You are viewing a plain text version of this content. The canonical link for it is here.
Posted to dev@santuario.apache.org by Markus Lindner <ma...@catbull.com> on 2006/01/26 03:27:09 UTC
problem with Algorithm ecdsa-sha1
Hi there,
I use xmlsecurity to verify Signatures (dsig) in xml-files.
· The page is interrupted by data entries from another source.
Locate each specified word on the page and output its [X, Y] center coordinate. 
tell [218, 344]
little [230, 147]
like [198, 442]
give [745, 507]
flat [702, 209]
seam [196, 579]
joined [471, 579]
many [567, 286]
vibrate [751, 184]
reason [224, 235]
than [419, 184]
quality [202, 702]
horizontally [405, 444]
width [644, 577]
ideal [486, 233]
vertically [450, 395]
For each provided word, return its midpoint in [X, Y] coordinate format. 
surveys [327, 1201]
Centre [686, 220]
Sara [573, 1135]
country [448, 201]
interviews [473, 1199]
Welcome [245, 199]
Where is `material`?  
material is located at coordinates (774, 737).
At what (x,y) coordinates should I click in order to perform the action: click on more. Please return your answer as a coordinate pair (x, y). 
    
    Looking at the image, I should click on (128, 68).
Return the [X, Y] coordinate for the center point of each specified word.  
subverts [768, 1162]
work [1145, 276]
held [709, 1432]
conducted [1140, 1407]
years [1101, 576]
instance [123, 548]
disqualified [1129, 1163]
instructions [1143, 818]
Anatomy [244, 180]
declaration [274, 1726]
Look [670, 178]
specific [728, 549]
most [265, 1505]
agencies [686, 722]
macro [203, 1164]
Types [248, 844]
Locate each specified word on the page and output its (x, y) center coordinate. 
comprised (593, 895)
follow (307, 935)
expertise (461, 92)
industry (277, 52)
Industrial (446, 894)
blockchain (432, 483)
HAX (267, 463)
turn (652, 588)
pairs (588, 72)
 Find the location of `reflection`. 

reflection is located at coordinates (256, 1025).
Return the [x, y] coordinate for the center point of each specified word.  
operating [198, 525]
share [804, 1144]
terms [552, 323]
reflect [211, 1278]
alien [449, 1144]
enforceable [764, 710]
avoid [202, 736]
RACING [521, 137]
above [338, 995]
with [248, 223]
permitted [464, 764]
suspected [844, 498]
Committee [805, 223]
I got some _new_ files, which via xmlsecurity do not work the way I expected:
org.apache.xml.security.signature.XMLSignatureException: The requested
algorithm http://www.w3.org/2001/04/xmldsig-more#ecdsa-sha1 does not
exist. Original Message was: null
Original Exception was java.lang.NullPointerException
at
org.apache.xml.security.algorithms.SignatureAlgorithm.<init>(Unknown
Source)
at org.apache.xml.security.signature.SignedInfo.<init>(Unknown
Source)
at org.apache.xml.security.signature.XMLSignature.<init>(Unknown
Source)
I use bouncycastle as my provider. I add the provider dynamically before
verifying.
When I list all the algorithms, I got:
[long list left out]
Signatures:
[long list left out]
SHA1WITHECNR
OID.1.2.840.113549.1.1.5
SHA512withRSA
ECDSA
SHA512WITHRSAENCRYPTION
[long list left out]
I think that "http://www.w3.org/2001/04/xmldsig-more#ecdsa-sha1" should
point to ECDSA.
I use xmlsecurity-1.3 (just the jar from the web
http://xml.apache.org/security/dist/java-library/ )
I am aware of the xalan/endorsed problem. I tested on linux java 1.4/1.5
and winxp 1.4/1.5.
I am not sure if xmlsecurity can handle this anyway...just wanted to ask
what is the problem here...
greetings
m.
--
"0x07: Signature not present. Press any key."